● Stored items
· · · · ·

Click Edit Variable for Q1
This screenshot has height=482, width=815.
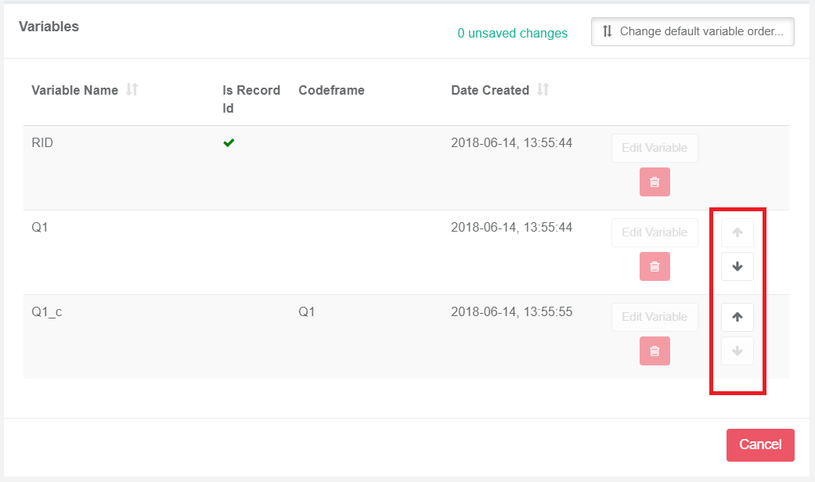pos(655,232)
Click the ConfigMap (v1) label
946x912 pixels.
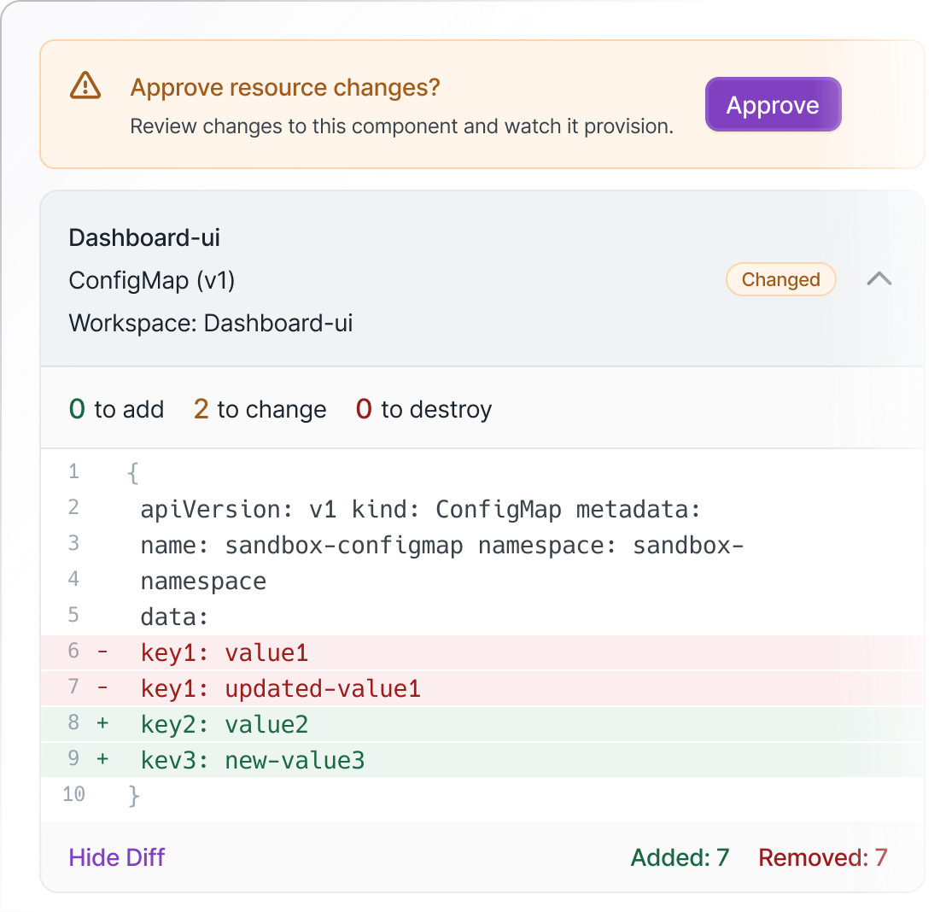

· · · · ·

● What the task requires
Find every line in the records above that contains the word "Click", and copy each one.

● Answer section
Click Edit Variable for Q1
Click the ConfigMap (v1) label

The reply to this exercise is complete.